To understand the nature of mechanisms controlling blood vessels involved in adjusting exercising muscle blood flow (and thereby oxygen delivery), how disturbances and disease affect this control, and how exercise training can restore/improve this control.
Our tolerance for physical activity plays an important role in our quality of life, and depends in part on how well our muscle's demand for oxygen is met. This requires that the cardiovascular system constantly adjusts blood flow to active muscles while maintaining arterial blood pressure.
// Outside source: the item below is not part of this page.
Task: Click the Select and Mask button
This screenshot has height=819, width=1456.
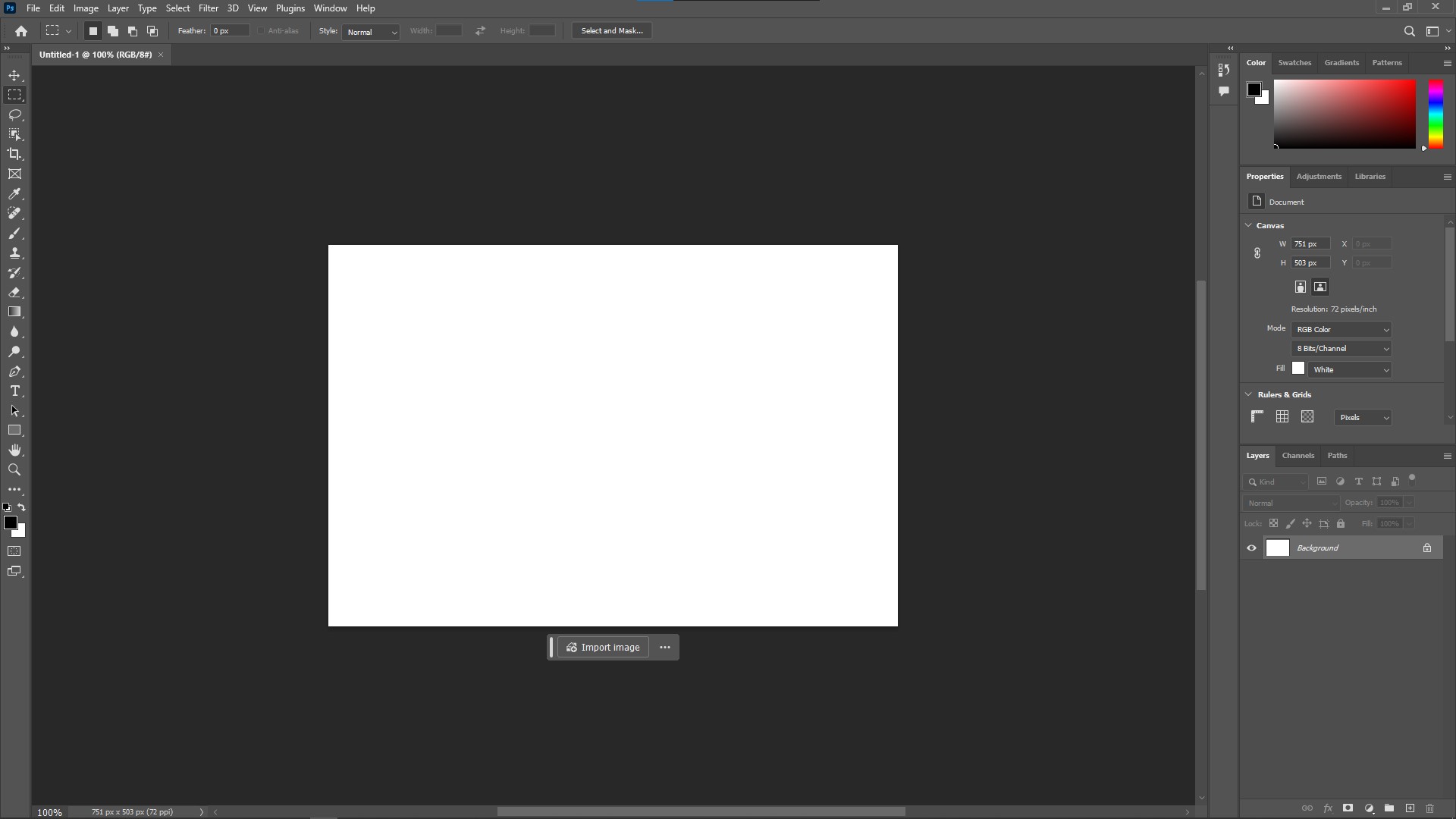Action: pyautogui.click(x=611, y=31)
Accomplishing these goals requires integrated control of cardiac output with vasodilation and vasoconstriction of both exercising skeletal muscle and other vascular beds.
Basic Science Research in our laboratory is aimed at finding answers to the fundamental questions:
•How is matching oxygen delivery to demand in the exercising muscle achieved?
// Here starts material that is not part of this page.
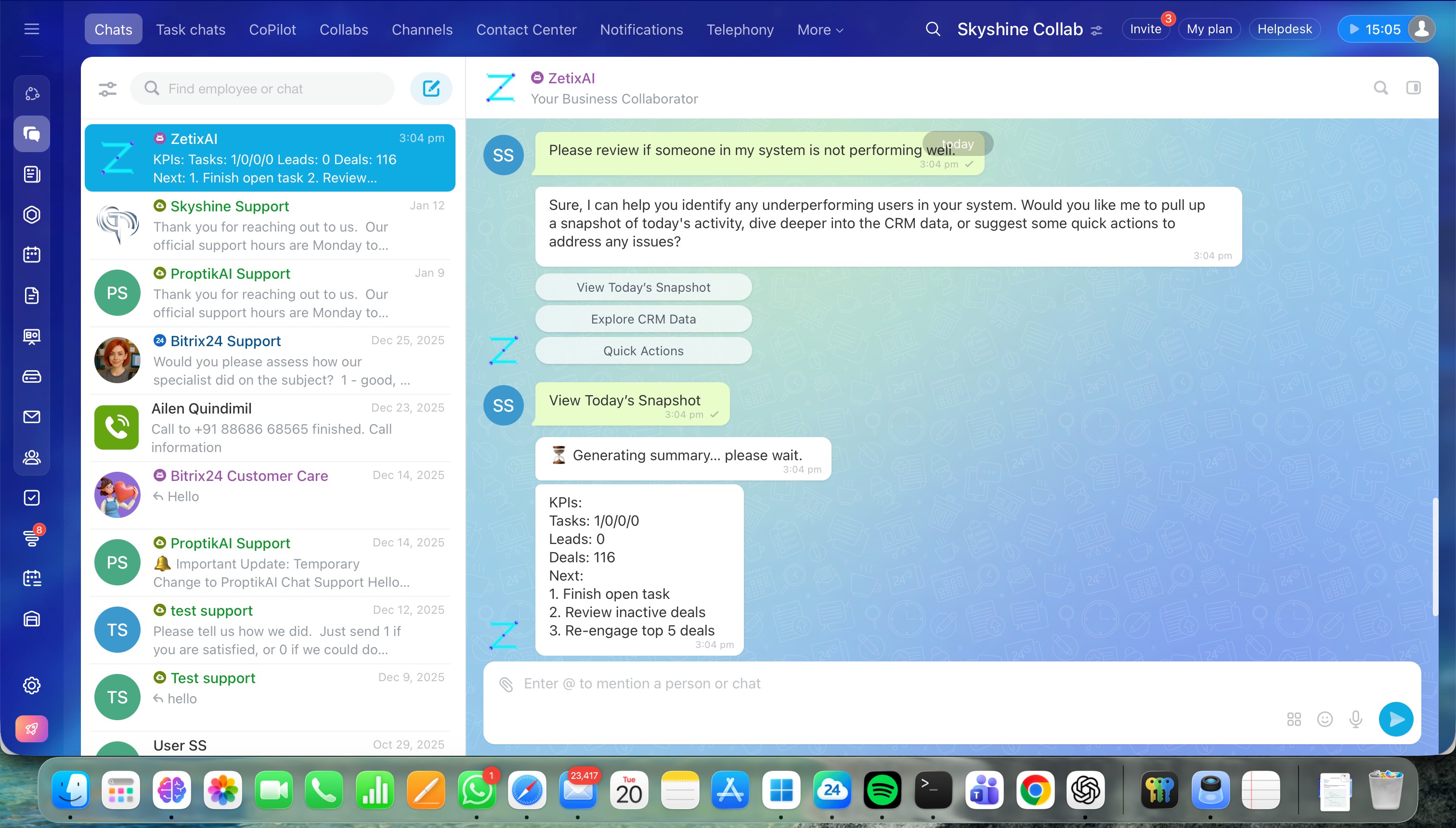Toggle the chat sidebar panel icon

(x=1413, y=88)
•Are there important differences between individuals in the mechanisms involved in this matching and in their effectiveness?
•Can these mechanisms be improved by exercise training, and if so, does the type of exercise training matter?
Biomedical Research in our laboratory is aimed at finding answers to the fundamental questions:
•In what way are mechanisms involved in matching oxygen delivery to exercising muscle demand impaired in various patient populations (eg type 2 diabetes, peripheral artery disease), resulting in impaired exercise tolerance?
•Does dietary nitrate improve the matching of oxygen delivery and oxygen demand and result in improvements in exercise tolerance in these patients?
An additional Basic and Biomedical Research initiative that has begun in collaboration with colleagues in the Centre for Neuroscience Studies here at Queen’s University is aimed at understanding the mechanisms by which different types of exercise improve brain plasticity in older adults, and how exercise and cognitive training can best be combined to improve cognitive function, brain structure and cerebrovascular health.